• [WHAT THE EXERCISE ASKS]:
Rescale the records from the line that contains "You are a computer-use" through the end of the records, both ends included. Write those lines out again with their requests, multiply each coordinate in the answers by 1.15 and round to whole numbers with halves rounded up, and leave the pictures out.

• [MATERIAL TO PROCESS]:

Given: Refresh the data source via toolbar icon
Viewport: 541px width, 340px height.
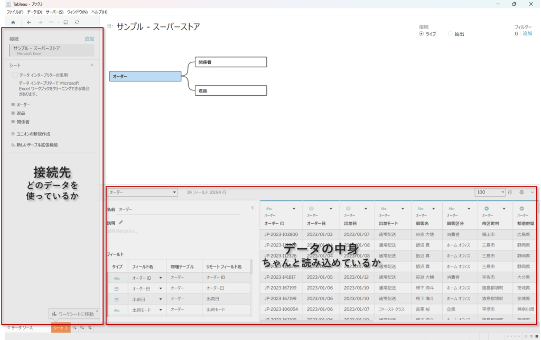Looking at the screenshot, I should tap(77, 22).
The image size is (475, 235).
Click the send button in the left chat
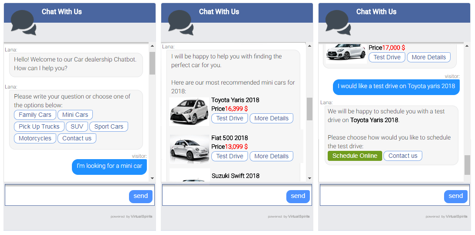(140, 196)
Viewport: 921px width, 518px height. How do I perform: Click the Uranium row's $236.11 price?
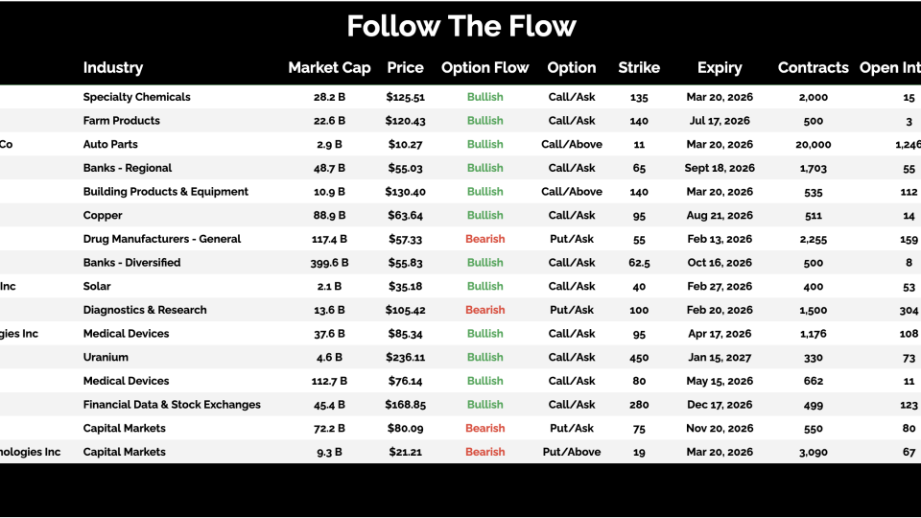405,358
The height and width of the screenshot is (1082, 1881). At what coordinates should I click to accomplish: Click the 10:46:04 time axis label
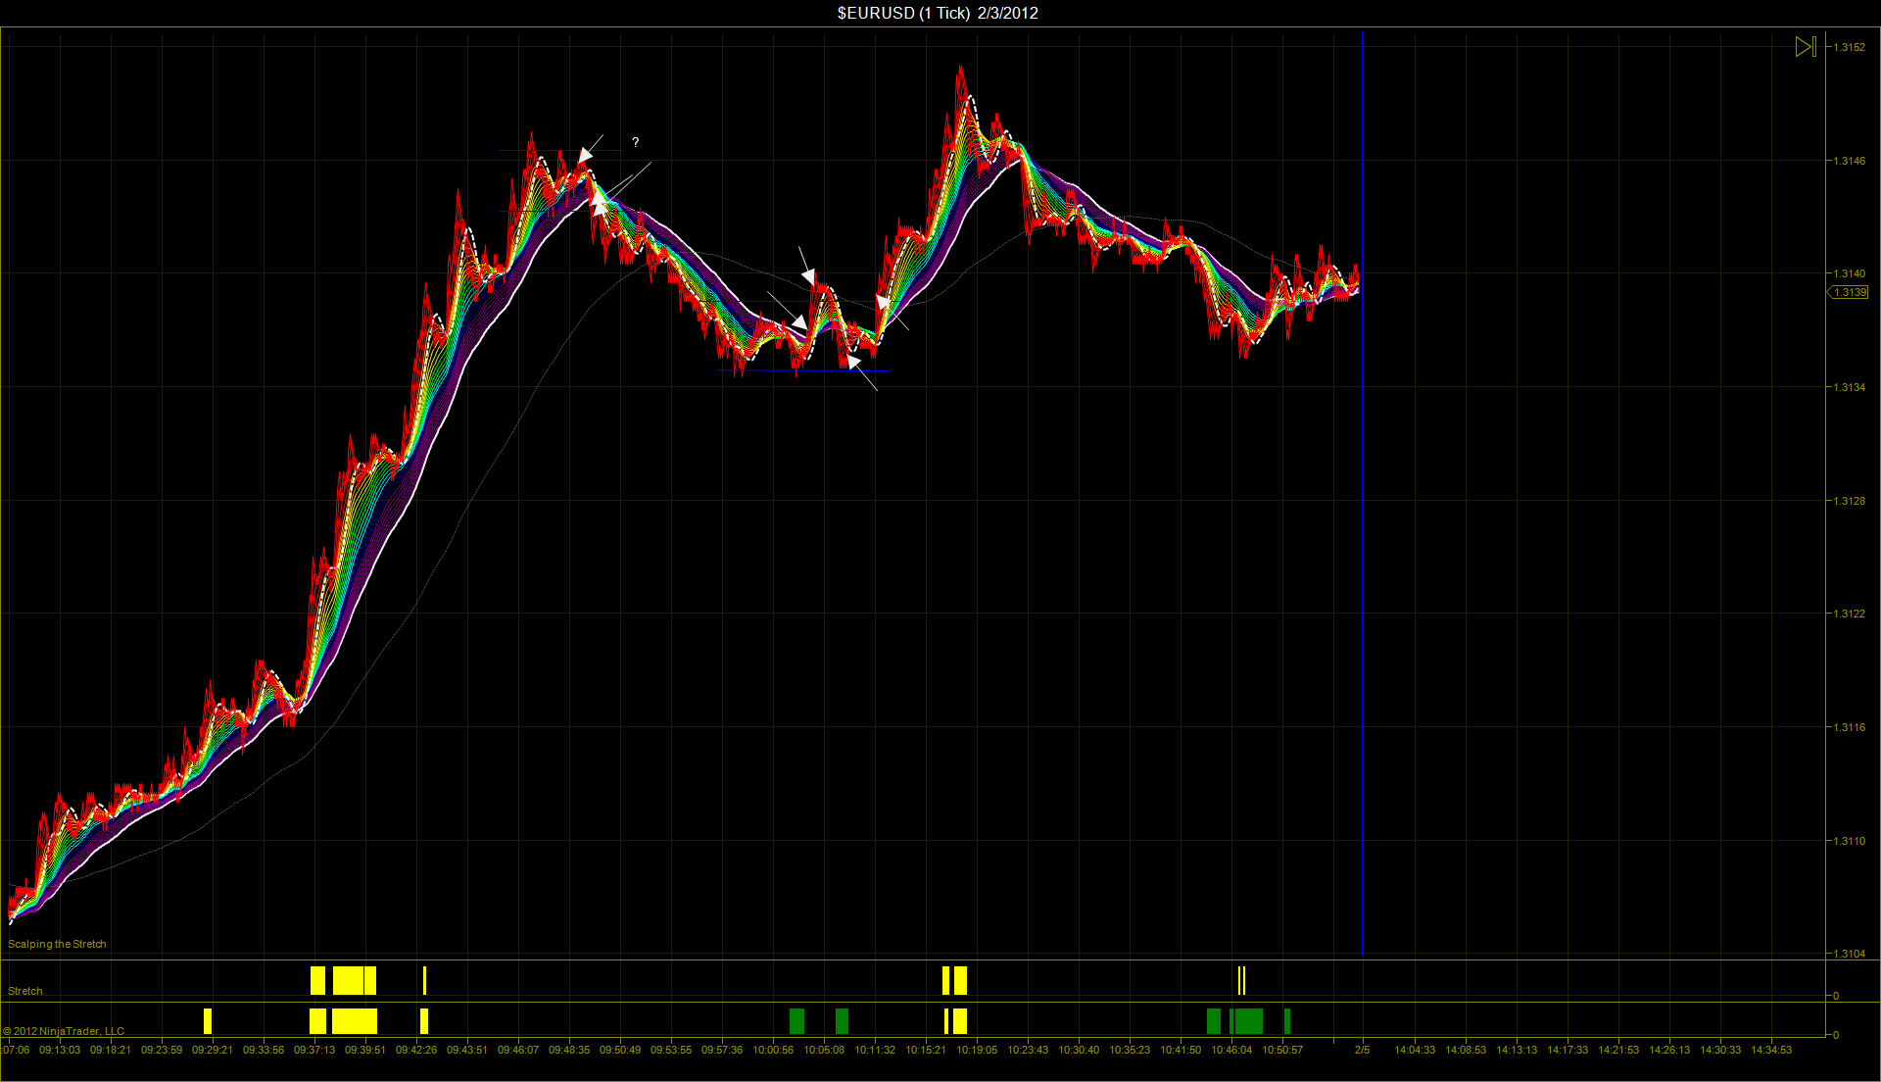pyautogui.click(x=1231, y=1050)
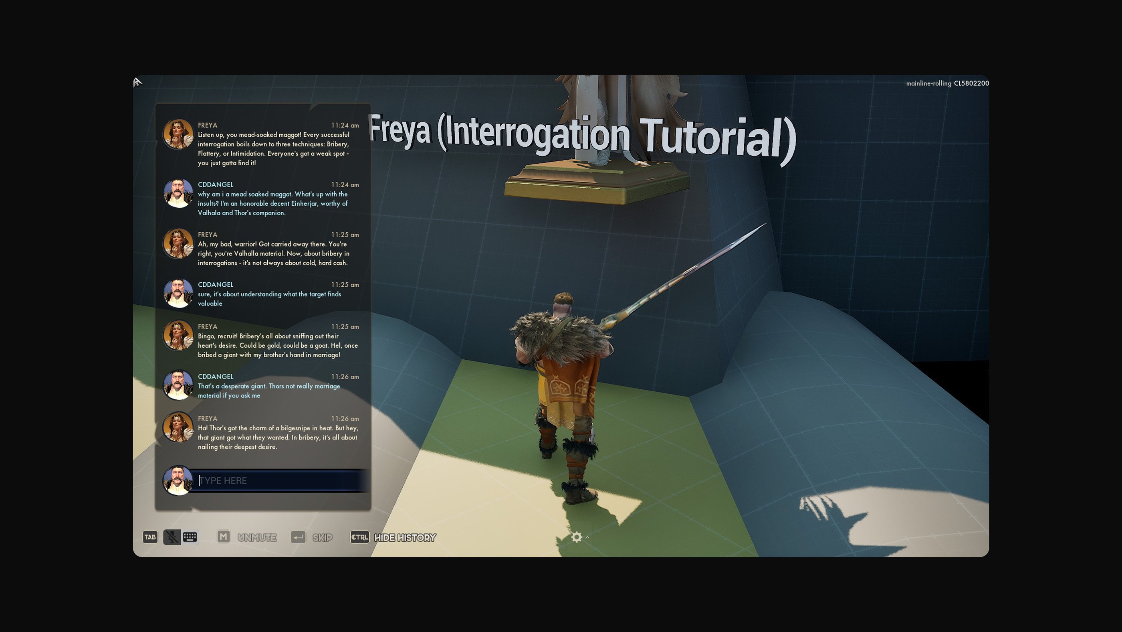1122x632 pixels.
Task: Click Freya's avatar on first message
Action: (x=178, y=134)

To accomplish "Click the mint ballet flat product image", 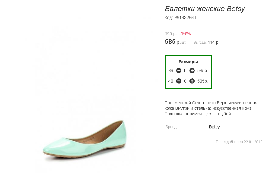I will coord(84,140).
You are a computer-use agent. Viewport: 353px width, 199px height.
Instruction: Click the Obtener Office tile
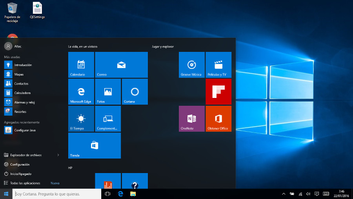(x=218, y=118)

• [RESPONSE FOR THIS EXERCISE]:
You are a computer-use agent. Viewport: 353px width, 199px height.
Instruction: Click the Obtener Office tile
(x=251, y=136)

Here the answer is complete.